From the few visual novels I’ve played, I’ve found that many are very anime-centric as well. Games like Fate/Extra and Corpse Party: Book of Shadows depend too much on Japanese tropes. Maybe serious anime fans would disagree with me, but I don’t want to see two young girls flirt with each other for a half-hour and then share a bathtub in a lengthy, detailed scene. (And yes, you could make that illustration your background on the PlayStation Portable. Seriously. Don’t rush out to buy it too fast now.)

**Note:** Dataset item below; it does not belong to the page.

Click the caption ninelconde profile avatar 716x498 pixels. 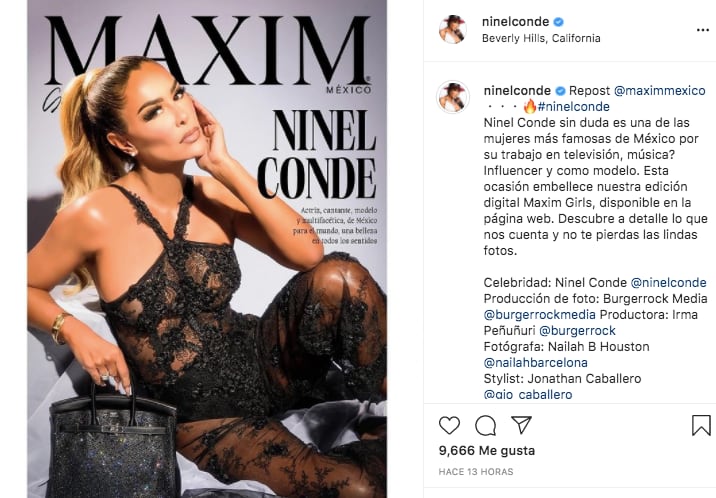(453, 97)
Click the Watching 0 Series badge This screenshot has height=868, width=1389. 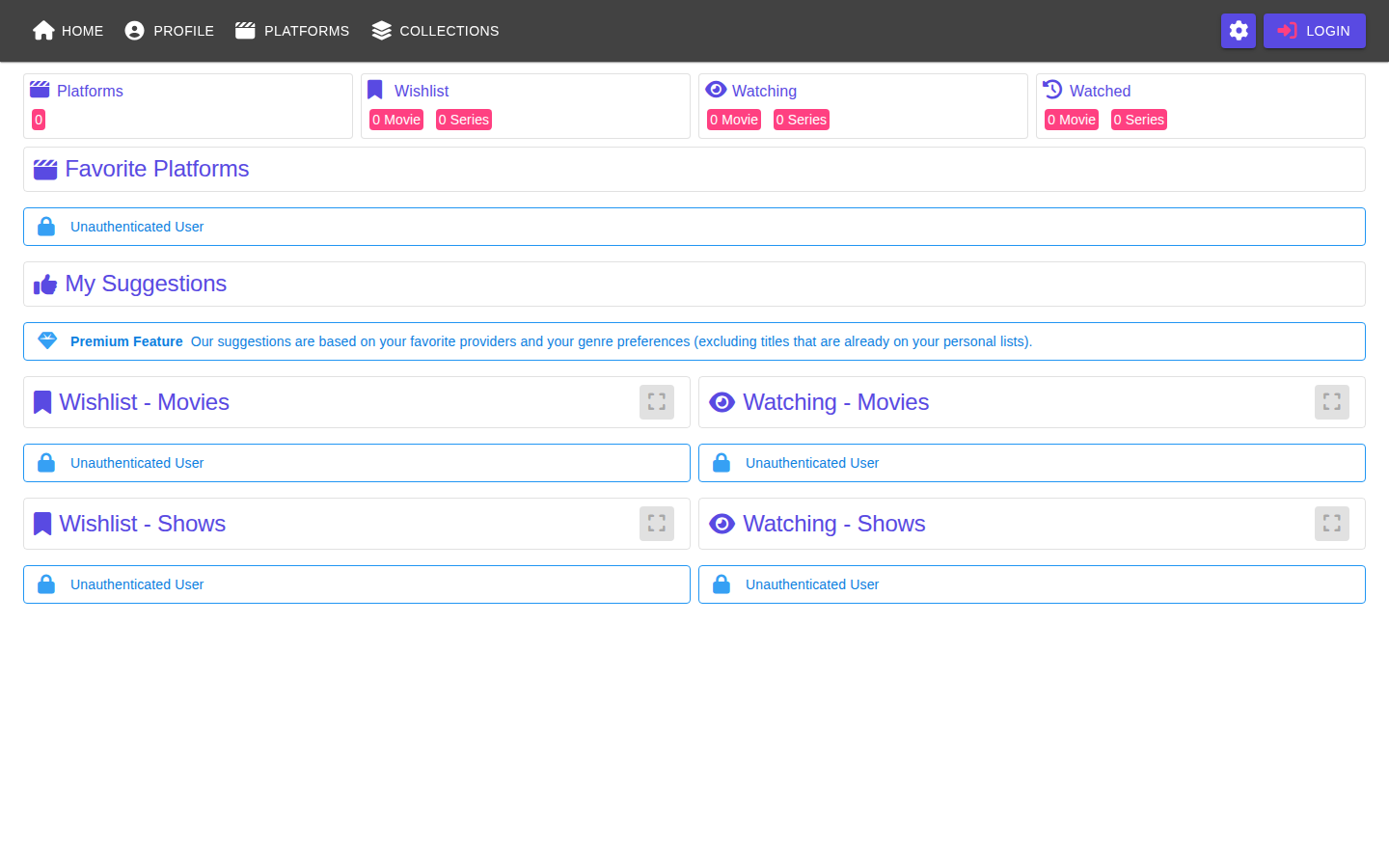(x=802, y=120)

999: Nine Hours, Nine Persons, Nine Doors (for Nintendo DS, 2010) from North American publisher Aksys Games and Japanese developer Chunsoft is different. Whatever hypersexuality it sneaks in is reduced to a few almost-hidden innuendos that actually feel more Westernized than most content in Japanese games. And as much as I support LGBT relationships, relating to heterosexual characters who are love interests is probably easier for American gamers than trying to follow two tween girls or two androgynous guys who are more than good friends.
That’s anime, and there’s nothing wrong with that. But not everyone cares for those drawn-out, “innocent”/perverted romantic focuses. I like that 999 keeps that stuff to a minimum and actually considers the audience playing it.